Но недолго праздновали македоняне свою победу при Пелионе: из бывшей столицы Эги всадники принесли известие, в которое с трудом верилось: Александр мертв. Погиб под Пелионом… Эта новость, подобно вспыхнувшему пламени, распространилась по всей Греции. И все эллины были готовы с радостью поверить в его смерть. Желаемое охотно принималось за действительное. Тому, кто все еще сомневался, представляли свидетелей из Пелиона, которые клялись, что на их глазах царь, смертельно раненный, упал на землю. Так молва превратила слухи в факт. Казалось, пробил час греков: пора раз и навсегда изгнать этих варваров, македонян, из Эллады. Но разве не в Коринфе преклонялись перед молодым царем, признав его гегемонию? Теперь клятва верности утратила свою силу…

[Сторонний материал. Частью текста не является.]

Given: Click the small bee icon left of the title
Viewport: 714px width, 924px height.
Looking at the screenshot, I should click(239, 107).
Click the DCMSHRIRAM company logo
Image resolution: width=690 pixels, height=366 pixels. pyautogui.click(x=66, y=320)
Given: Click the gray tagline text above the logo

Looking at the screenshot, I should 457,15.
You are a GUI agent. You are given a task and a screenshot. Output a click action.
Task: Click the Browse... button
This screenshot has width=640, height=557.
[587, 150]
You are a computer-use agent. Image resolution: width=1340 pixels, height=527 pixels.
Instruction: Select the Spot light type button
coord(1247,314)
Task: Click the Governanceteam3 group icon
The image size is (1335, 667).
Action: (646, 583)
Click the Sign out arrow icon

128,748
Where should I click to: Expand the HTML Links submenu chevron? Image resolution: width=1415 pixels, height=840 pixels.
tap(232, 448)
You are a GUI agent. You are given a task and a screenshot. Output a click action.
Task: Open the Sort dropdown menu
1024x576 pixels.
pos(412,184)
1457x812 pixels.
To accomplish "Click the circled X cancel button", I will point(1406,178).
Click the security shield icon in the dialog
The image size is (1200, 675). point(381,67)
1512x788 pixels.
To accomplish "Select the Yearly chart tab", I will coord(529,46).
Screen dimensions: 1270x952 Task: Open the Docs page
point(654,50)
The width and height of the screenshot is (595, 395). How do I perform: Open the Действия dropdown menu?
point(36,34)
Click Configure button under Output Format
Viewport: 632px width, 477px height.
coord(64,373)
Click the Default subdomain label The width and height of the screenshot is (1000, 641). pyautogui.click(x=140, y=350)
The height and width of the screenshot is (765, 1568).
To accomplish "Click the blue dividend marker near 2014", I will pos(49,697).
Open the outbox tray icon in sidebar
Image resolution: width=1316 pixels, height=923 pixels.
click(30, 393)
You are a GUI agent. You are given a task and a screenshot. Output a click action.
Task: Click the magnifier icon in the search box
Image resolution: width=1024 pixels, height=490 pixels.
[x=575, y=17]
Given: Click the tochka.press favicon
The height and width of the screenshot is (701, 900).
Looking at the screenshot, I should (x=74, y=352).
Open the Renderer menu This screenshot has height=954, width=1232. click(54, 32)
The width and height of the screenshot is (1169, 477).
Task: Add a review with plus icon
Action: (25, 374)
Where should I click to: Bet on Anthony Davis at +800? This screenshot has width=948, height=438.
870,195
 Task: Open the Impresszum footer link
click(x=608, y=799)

Пелопоннесские города-государства двинули свои войска в направлении Истма. Фиванцы нападали на ненавистных македонских захватчиков, засевших в крепости. В Этолии, Аркадии и Элиде, казалось, тоже были готовы свергнуть их. Дороги кишели персидскими агентами, пытавшимися золотом усыпить совесть тех, кто еще сохранил верность Македонии и осторожно выжидал, что было в высшей степени мудро. Демосфен же, по-своему опередивший Катона Старшего с его знаменитым «ceterum censeo…»[6], произнеся: «Впрочем, я считаю, что македонян следует разбить», напротив, взял золото с радостью и финансировал покупку оружия для фиванцев.
Четыре величайшие военные державы — Фивы, Афины, Этолия и Спарта как противники представляли собой реальную угрозу, но, может быть, ее ликвидация являлась одной из частей великого плана войны против персов, осуществление которого стало целью жизни Александра. Греков стоило еще раз урезонить, и теперь с помощью самых жестких мер. Александр спешился, стал во главе пехотинцев и двинулся со своими воинами вдоль долины Галиакмона, по богатой розами Фессалии, пересек Фермопилы, где когда-то Леонид показал, как могут умирать спартанцы, и спустя четырнадцать дней неожиданно предстал с войском перед стенами Фив.
Тридцать километров в день должны были преодолеть солдаты во время этого беспримерного марша.
Александр хотел, как и в походе на Фессалию, урегулировать ситуацию без единого удара меча. Здесь он преследовал в первую очередь собственные интересы: македонские воины были измучены и обессилены двумя походами и длинными марш-бросками. Он предложил фиванцам сохранить и жизнь, и имущество всех жителей, если ему выдадут смутьянов. Однако как только фиванцы оправились от шока, вызванного появлением у ворот царя-мертвеца, они, помня о своем славном прошлом и уповая на помощь земляков, призвали к восстанию.
«Пробил час освобождения Греции от македонских нелюдей!» — провозгласили глашатаи со стен под звуки труб. Фиванцы не предполагали, что сами ввергли себя в пучину бедствий, подобных которым еще не знал их город за всю его кровавую историю.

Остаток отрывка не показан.